Я читаю его, как раскрытую книгу, и в этом почему-то нет почти ничего от секса, страсти или боли, зато есть очень много от любви, хотя мы оба слишком чудовища, чтобы знать хоть что-то о любви, потому что мы слишком много знаем о страсти и боли.
А он рассказывает мне о мире, который я не застала. Он похож на лейтенанта Прибоя – потому что он из таких же, он тоже проспал конец света, к созданию которого перед этим приложил руку.
Он рассказывает мне о мире и о себе, о боли, которой нет конца и края, и о любви. Пятнадцать минут боли и любви. И катарсис для всего мира, который я держу в руках, потому что не могу позволить ему отпустить кнопку. Не сейчас.
Когда он замолкает, я целую его в губы и смыкаю стальные когти перчатки на его горле.
А потом выхожу к своим
Обнаженная, в слезах, и с оружием, готовым пустить на этот мир волну огня.

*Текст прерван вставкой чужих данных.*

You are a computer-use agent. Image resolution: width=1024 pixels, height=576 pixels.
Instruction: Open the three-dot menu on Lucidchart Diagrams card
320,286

Несколько секунд, до того, как Каллен перехватывает мою руку и обезвреживает детонатор, они боятся, что я сделаю Это. Несколько секунд я тоже этого боюсь.
Потом все заканчивается. Я кутаюсь в чью-то куртку. Где-то готовится снова уснуть лейтенант Прибой. Где-то Каллен собирается открывать новую мастерскую.
“- Мы только что мир спасли, если ты не заметил!” – беззлобно переругиваются Макс и Пес.
Я поеду с ними дальше.
И, если начистоту, мне слишком нравится этот мир, чтобы по-настоящему желать ему смерти.